The essence of ferroptosis is metabolic cell death that is instigated by the excessive peroxidation of polyunsaturated fatty acids catalyzed by iron [11]. Nonenzymatic lipid peroxidation is essential to initiate the oxidation of polyunsaturated fatty acids [34]. In addition, enzymatic lipid peroxidation, mediated by the lipoxygenase (LOX) family, is another catalyzed chain reaction of polyunsaturated fatty acids [35]. The consequence induced by serial oxidation is the destruction of the membrane, which ultimately results in the occurrence of ferroptosis. Hypoxia-reoxygenation and the production of reactive oxygen species (ROS) commonly occur during implantation and placentation [36, 37]. The accumulation of ROS and lipid peroxidation that results from upregulated levels of oxidative stress is commonly involved in impaired placental function [6]. In addition, iron is rich in placental trophoblasts, even in the case of iron deficiency, because it is actively transferred to the fetus through the placenta [28, 29]. Previous studies have shown that iron imbalance is related to the impaired placental function that characterizes PE [28, 38, 39]. Consistent with this evidence, functional enrichment analysis in the present study revealed that the differentially expressed FRGs in EOPE were mainly enriched in hypoxia- and iron-related reactions. These data support the link between ferroptosis and EOPE that emanates from abnormal implantation and placentation, which highlights the need for further study of the role of ferroptosis in PE and other obstetrical diseases.

In the present study, 10 differentially expressed FRGs were identified as the most significant hub genes. Consistent with the prediction, downregulated genes, including FTH1, HIF1A, FTL and MAPK8, and upregulated PLIN2 were validated by RT-qPCR in EOPE. FTL and FTH1, mainly responsible for iron metabolism, are light and heavy chains of ferritin, respectively. Aberrant expression of the two iron-related genes induces disorder of iron uptake and intracellular storage, which facilitates cell ferroptosis [40]. In particular, FTH1, as a key subunit of ferritin, was reported to be impacted in a variety of biological processes, including regulating immunity [41] and inhibiting apoptosis [42]. HIF1A, as the main transcriptional regulator of the hypoxia response, regulates cell survival in response to stressors. In addition, studies have shown that HIF1A plays an important role in reducing fatty acid β-oxidation and promoting lipid storage [43, 44], which may induce peroxidation-mediated endometrial damage and inhibit ferroptosis [45]. MAPK8 belongs to the family of mitogen-activated protein kinases (MAPKs), which can be activated by environmental stressors to regulate a variety of signaling pathways and play an important role in cell function, from cell survival to cell death [46, 47]. Perilipin 2 (PLIN2), also known as adipogenic differentiation-related protein (ADRP), is wrapped in lipid droplets together with phospholipids and participates in neutral lipid storage in lipid droplets [48]. Recent studies have shown that PLIN2 plays pivotal roles in the regulation of ferroptosis induced by abnormal lipid metabolism in gastric cancer [49].

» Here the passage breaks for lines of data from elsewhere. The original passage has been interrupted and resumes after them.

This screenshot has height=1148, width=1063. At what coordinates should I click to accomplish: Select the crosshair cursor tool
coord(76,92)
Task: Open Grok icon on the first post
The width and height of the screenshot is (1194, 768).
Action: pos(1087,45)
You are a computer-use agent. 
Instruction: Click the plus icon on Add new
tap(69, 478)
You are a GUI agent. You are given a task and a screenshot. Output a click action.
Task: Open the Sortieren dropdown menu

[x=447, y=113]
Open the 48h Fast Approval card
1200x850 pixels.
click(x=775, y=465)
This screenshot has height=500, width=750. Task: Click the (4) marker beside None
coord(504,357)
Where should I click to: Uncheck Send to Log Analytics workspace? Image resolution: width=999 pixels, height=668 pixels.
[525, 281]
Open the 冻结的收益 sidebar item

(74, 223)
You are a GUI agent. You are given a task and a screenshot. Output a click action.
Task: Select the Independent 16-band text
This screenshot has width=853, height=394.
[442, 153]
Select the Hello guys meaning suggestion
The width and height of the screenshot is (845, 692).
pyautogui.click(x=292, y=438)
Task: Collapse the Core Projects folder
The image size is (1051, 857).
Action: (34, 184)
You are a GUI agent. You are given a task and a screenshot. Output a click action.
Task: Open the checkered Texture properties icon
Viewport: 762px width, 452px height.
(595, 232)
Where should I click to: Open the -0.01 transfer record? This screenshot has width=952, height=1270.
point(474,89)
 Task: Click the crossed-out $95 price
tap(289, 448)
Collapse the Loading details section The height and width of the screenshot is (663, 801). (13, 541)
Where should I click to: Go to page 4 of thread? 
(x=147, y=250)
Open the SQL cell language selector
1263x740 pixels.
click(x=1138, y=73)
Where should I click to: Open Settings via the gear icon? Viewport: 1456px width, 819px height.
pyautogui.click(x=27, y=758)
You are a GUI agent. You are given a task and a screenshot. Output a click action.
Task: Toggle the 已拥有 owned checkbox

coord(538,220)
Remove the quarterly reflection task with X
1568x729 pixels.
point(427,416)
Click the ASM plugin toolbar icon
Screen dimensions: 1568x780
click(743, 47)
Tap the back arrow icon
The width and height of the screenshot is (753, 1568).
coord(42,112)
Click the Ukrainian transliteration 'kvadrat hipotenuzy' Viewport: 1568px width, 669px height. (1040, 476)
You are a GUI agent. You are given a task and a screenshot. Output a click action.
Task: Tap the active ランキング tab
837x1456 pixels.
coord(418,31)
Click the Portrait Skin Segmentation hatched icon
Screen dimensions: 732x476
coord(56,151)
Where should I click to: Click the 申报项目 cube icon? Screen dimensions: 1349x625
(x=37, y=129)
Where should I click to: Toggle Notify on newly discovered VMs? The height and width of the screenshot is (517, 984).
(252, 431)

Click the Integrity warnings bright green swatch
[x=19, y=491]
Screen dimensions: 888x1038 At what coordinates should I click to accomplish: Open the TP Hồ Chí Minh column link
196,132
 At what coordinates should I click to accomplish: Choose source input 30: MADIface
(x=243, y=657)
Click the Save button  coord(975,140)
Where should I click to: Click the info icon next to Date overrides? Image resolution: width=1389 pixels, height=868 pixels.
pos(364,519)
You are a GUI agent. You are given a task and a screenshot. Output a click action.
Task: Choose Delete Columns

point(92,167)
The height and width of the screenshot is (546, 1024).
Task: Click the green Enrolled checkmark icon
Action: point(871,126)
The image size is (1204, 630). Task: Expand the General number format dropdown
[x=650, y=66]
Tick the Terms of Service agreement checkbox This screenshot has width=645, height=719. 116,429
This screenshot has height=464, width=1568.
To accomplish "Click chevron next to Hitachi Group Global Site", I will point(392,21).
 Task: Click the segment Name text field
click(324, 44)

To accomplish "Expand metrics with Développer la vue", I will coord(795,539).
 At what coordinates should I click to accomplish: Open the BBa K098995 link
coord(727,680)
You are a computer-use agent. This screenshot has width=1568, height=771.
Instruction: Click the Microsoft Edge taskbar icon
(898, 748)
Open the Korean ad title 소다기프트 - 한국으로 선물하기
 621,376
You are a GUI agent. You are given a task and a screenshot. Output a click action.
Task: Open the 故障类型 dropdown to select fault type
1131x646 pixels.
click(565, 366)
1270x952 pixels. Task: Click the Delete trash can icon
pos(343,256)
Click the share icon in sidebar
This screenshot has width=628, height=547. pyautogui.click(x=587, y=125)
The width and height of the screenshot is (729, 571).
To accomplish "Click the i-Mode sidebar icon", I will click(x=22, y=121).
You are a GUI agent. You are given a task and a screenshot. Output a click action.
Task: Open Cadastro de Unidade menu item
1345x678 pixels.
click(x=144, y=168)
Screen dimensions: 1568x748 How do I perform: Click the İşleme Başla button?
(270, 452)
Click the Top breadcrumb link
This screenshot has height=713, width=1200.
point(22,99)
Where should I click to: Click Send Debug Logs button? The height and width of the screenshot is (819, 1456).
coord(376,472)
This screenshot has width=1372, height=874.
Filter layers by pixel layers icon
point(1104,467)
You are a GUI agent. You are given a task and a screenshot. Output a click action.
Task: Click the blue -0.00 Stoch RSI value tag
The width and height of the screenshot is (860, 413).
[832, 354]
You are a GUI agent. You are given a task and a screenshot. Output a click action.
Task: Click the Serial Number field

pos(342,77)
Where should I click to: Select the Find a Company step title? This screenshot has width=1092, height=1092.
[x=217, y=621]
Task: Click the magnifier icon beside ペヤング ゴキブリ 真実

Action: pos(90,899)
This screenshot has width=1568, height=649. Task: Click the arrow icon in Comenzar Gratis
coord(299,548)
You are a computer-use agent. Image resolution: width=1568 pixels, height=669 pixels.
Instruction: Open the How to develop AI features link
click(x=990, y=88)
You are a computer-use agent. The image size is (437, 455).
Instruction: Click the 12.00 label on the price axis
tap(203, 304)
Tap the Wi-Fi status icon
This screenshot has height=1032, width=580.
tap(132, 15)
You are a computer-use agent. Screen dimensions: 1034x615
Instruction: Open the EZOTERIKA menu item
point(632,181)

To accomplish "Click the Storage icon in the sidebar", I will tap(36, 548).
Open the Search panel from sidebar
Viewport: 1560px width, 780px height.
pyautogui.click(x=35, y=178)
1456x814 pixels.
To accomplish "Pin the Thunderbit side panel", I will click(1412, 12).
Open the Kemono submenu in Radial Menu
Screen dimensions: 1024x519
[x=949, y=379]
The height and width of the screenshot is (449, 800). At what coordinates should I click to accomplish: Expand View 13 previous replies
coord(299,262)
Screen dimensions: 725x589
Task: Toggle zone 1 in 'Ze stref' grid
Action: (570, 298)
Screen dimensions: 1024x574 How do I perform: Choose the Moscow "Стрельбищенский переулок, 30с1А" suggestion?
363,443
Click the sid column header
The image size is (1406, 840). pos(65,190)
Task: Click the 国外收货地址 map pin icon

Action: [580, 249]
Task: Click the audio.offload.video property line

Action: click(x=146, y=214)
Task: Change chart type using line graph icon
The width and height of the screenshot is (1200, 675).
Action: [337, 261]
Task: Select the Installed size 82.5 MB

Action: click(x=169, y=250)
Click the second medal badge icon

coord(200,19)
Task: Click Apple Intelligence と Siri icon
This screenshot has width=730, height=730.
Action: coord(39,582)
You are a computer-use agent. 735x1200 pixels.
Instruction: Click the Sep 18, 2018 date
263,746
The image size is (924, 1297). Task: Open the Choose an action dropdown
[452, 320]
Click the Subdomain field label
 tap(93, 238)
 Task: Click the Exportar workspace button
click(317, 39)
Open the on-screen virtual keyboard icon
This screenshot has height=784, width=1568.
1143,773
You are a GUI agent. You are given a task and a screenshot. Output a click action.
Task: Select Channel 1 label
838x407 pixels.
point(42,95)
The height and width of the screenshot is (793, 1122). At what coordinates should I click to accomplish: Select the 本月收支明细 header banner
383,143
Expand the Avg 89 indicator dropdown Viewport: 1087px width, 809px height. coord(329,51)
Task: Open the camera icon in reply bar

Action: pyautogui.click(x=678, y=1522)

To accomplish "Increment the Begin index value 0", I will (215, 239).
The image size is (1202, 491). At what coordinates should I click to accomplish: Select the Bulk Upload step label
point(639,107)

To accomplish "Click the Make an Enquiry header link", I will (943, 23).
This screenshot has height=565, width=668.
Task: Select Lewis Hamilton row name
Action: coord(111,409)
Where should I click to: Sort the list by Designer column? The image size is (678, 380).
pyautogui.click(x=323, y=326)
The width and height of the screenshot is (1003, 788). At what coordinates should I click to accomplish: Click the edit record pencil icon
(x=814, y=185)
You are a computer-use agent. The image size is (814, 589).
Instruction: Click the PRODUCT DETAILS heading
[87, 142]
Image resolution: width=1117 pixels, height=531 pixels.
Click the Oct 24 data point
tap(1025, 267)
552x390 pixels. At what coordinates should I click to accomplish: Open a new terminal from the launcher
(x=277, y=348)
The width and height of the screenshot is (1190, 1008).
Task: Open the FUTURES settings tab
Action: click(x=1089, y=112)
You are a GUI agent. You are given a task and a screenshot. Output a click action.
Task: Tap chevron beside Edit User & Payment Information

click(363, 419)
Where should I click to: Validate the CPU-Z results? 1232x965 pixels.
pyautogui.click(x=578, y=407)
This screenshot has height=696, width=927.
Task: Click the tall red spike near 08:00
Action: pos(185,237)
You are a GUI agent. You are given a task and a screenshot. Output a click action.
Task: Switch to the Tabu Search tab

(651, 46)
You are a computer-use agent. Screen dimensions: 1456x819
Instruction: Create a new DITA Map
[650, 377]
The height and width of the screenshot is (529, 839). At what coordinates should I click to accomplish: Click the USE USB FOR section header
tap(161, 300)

Taken together, this study provided molecular-level evidence that the two clinical subtypes, EOPE and LOPE, have distinct underlying molecular mechanisms. Importantly, differentially expressed ferroptosis-related genes in EOPE were identified, which provides a link between placental ferroptosis and PE. However, further studies are necessary for deeper inquiry into placental ferroptosis and its role in the EOPE pathogenesis.